TEXT PROVIDED →

Problem #2: D&D's scale is all wrong for the Lovecraftian mythos. Lovecraft's mythos is inspired by the vast vistas of time and space that became apparent by the end of the 19th century. The mythos powers have cosmic scope and scale. Cthulhu is clearly of lesser stature within it, because he's confinable to a planet, and yet in his conception he's clearly able to claim any planet he wills as his own and evict the current tenets however advanced and puissant they may be. The Great Race of Yith and the Elder Things are clearly far more magically and technically advanced (sufficiently advanced... is indistinguishable from...) than humanity, and yet present no real challenge to Cthulhu's domination of the planet when the stars are right. D&D's heroes of are generally of a planetary and not cosmic scale, and yet would clearly have difficulty dealing with modern weaponry. So even Heracles is conceived at a profoundly smaller scale than most mythos bad guys. Within their own universe Odin and Thor are vastly more potent and important than Cthulhu is within the Lovecraftian universe - but the Lovecraftian universe is vastly out of scale with the universe of Odin and Thor at least as Odin and Thor are commonly conceived (in comics, modern fiction, and Viking epics). It's almost impossible to rank Odin in stature compare to Cthulhu. What is a great old one compared to a god? And yet, what is a god as limited as Odin compared to the star faring billions year old monstrosities? And arguably, the D&D universe at a particular gaming table is at yet a third scale. If Odin is CR 60 in his own universe, is he but CR 20 in the Lovecrafian universe? And vica versa? Really the problem is non-comparable quantities.

PROVIDED INFORMATION →

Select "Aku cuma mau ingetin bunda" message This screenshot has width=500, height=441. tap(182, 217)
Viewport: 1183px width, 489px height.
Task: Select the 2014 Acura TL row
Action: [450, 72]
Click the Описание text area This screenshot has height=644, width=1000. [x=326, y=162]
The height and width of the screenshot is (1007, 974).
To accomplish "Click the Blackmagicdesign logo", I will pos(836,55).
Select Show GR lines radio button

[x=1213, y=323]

SET EXERCISE →
Extend the passage on why D&D's scale doesn't fit the Lovecraftian mythos, continuing after its last sentence.

FINAL ANSWER →
Problem #3: The narrators of Lovecraftian stories are unreliable and uninformed. For all their education and intelligence, the narrators of Lovecraftian stories are in way over their heads. They can't be relied on to understand what they experience and correctly relate it. So, for example, I'm not at all convinced that in 'The Call of Cthulhu' what they actually experienced was Cthulhu directly and not, for example, merely a noisome bubble of evil dreams bursting up from the slumbering Cthulhu below. After all, the stars weren't really right. In D&D terms, they encountered an aspect or avatar of Cthulhu, not Cthulhu himself. This might well be the difference between a CR 12, CR 24, and CR 48 encounter. If Cthulhu and his kind are to be any actual threat to an advanced human civilization, they can't be vanquished by cruise missiles - much less a steam yacht. If Cthulhu can be coped with even to that degree, then there is nothing sanity destroying about awareness of him - that's just something else you could learn to cope with. It makes a big difference whether you think a low level mortal expert triumphed over dread Cthulhu himself, or just an inadvertent phantasm - the merest zephyr of the star spawn's trouble sleep.
I've never really considered a Cthulhu vs. Swords setting. If I did, presumably it would lack clerics in the normal D&D sense, as there would not be (in my conception) Derleth style advocates for humanity. There is no force for good, else I don't think you really have Cthulhu as Lovecraft conceived him. In such a setting, Cthulhu would be roughly as potent as say Ssendam in the write up in my link. And sense I generally don't have PC's beyond about 15th level in my games, such a being would be effectively beyond mortal control.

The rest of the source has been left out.